About this task
Return an exact copy of the data, starting at its first line and ending at the line that contains "Task: Click the Enter Symbol search field", minus any pictures.

>>>>>

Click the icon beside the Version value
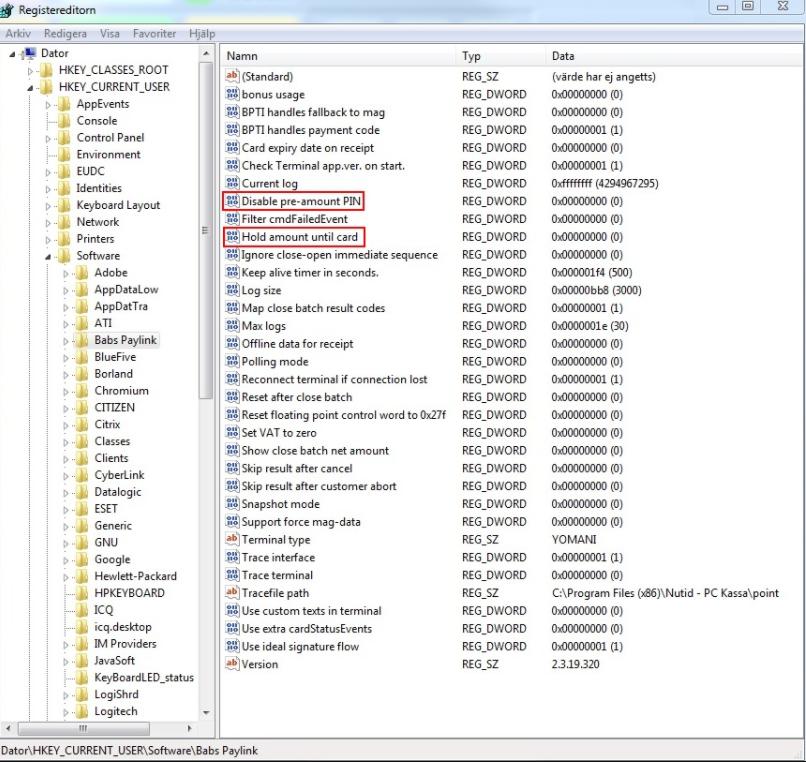Viewport: 806px width, 762px height. click(x=233, y=664)
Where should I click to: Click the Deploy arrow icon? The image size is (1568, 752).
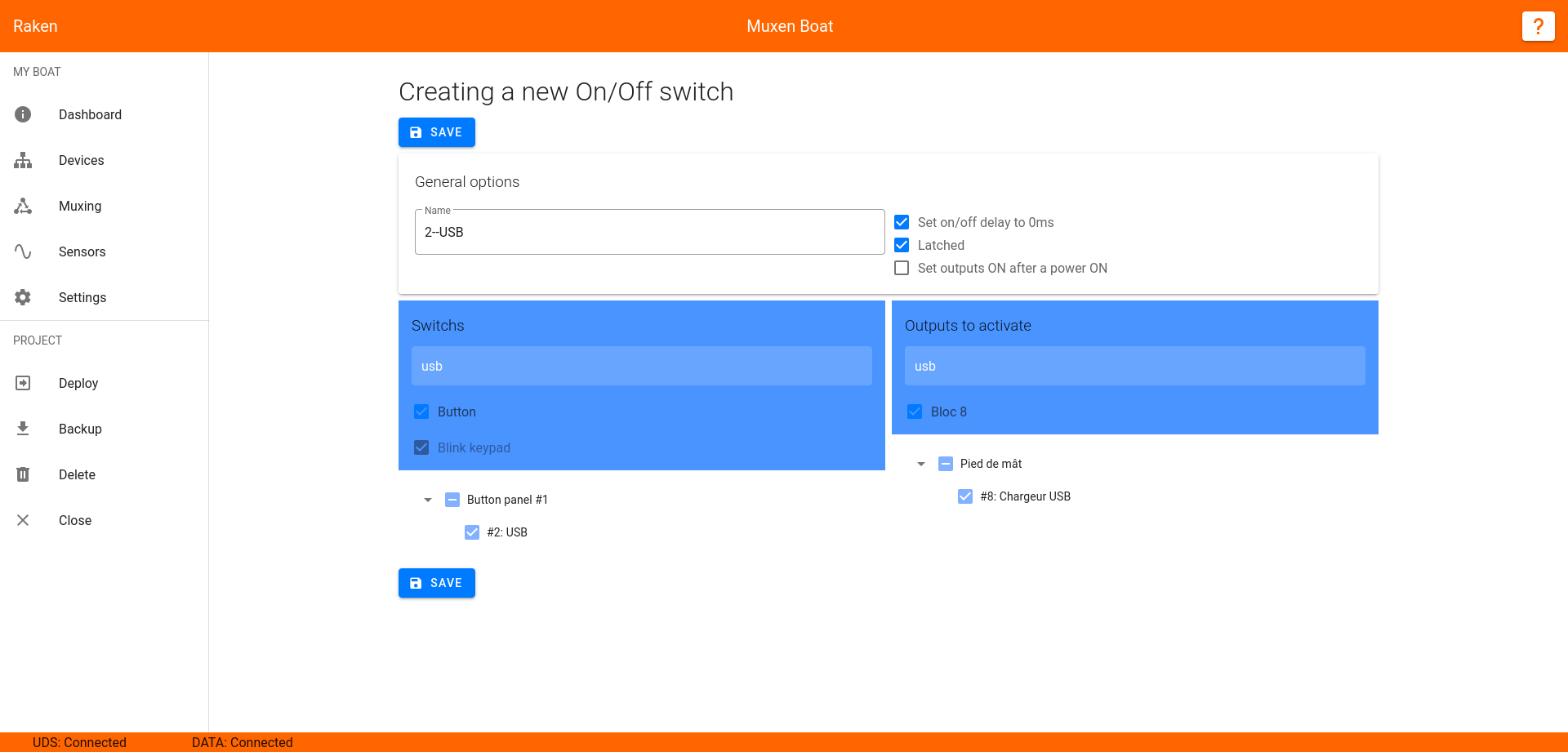[x=23, y=383]
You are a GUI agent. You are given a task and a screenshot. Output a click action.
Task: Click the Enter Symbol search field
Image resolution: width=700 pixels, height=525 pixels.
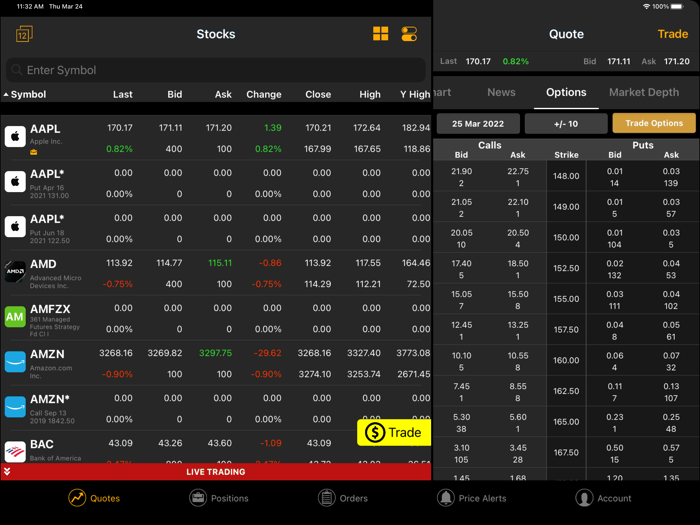[x=216, y=70]
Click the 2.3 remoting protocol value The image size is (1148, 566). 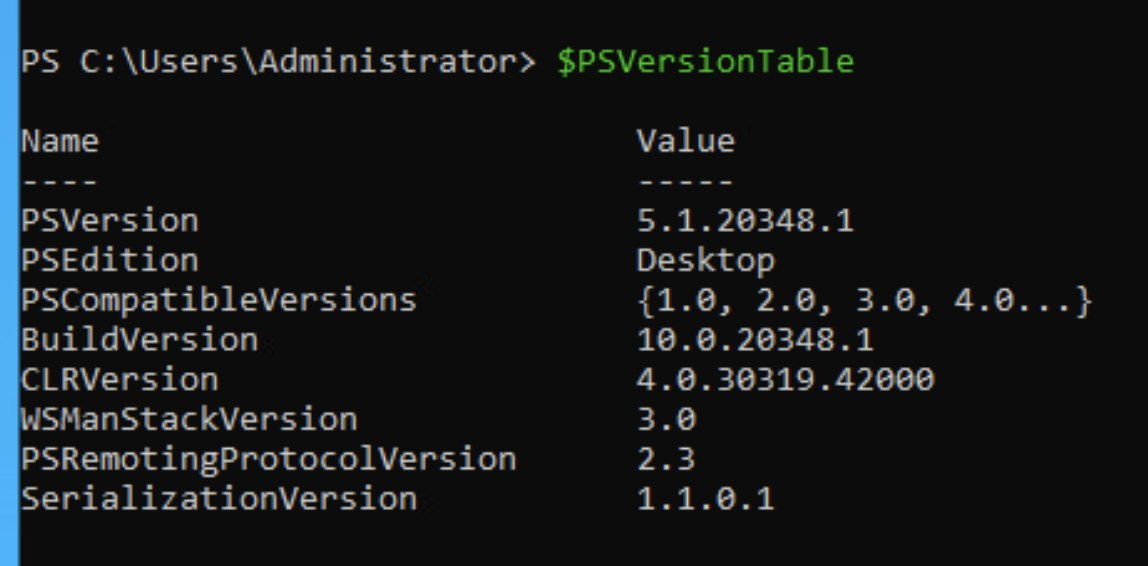[x=666, y=459]
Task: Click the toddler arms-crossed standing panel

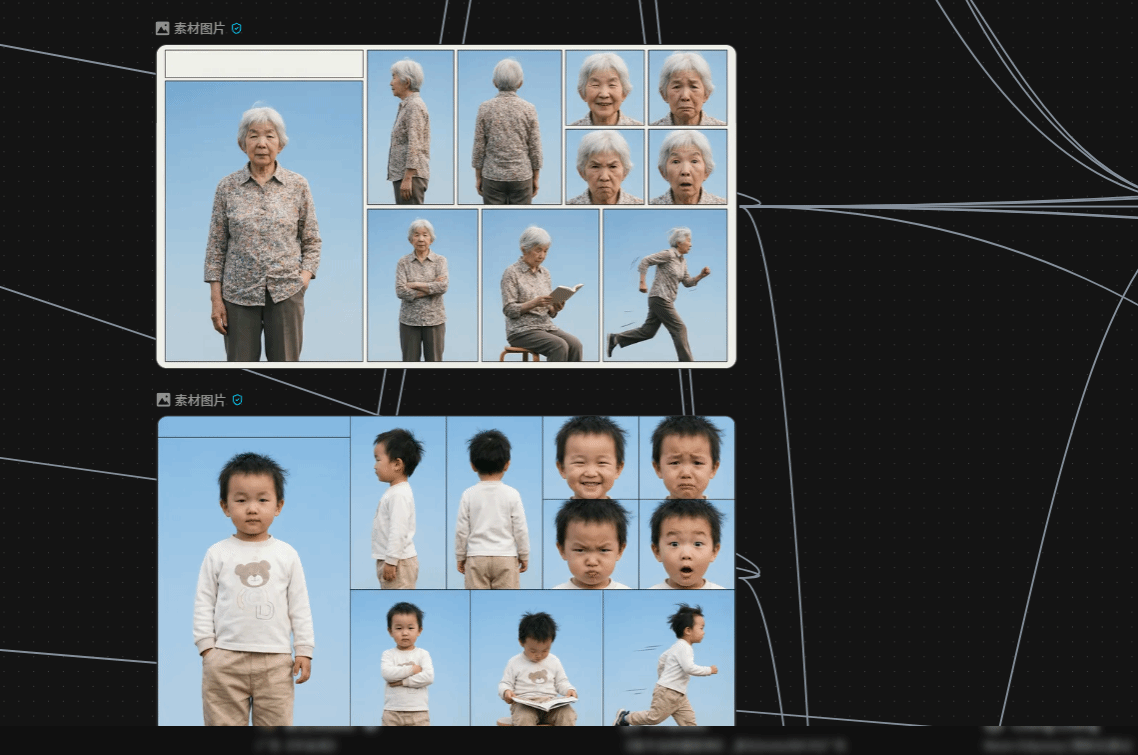Action: (409, 657)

<<<<<

Result
Click the icon beside the Version value
Viewport: 806px width, 762px height. click(x=233, y=664)
Where should I click to: Click the Deploy arrow icon? The image size is (1568, 752).
[x=23, y=383]
You are a GUI agent. You are given a task and a screenshot. Output a click action.
Task: Click the Enter Symbol search field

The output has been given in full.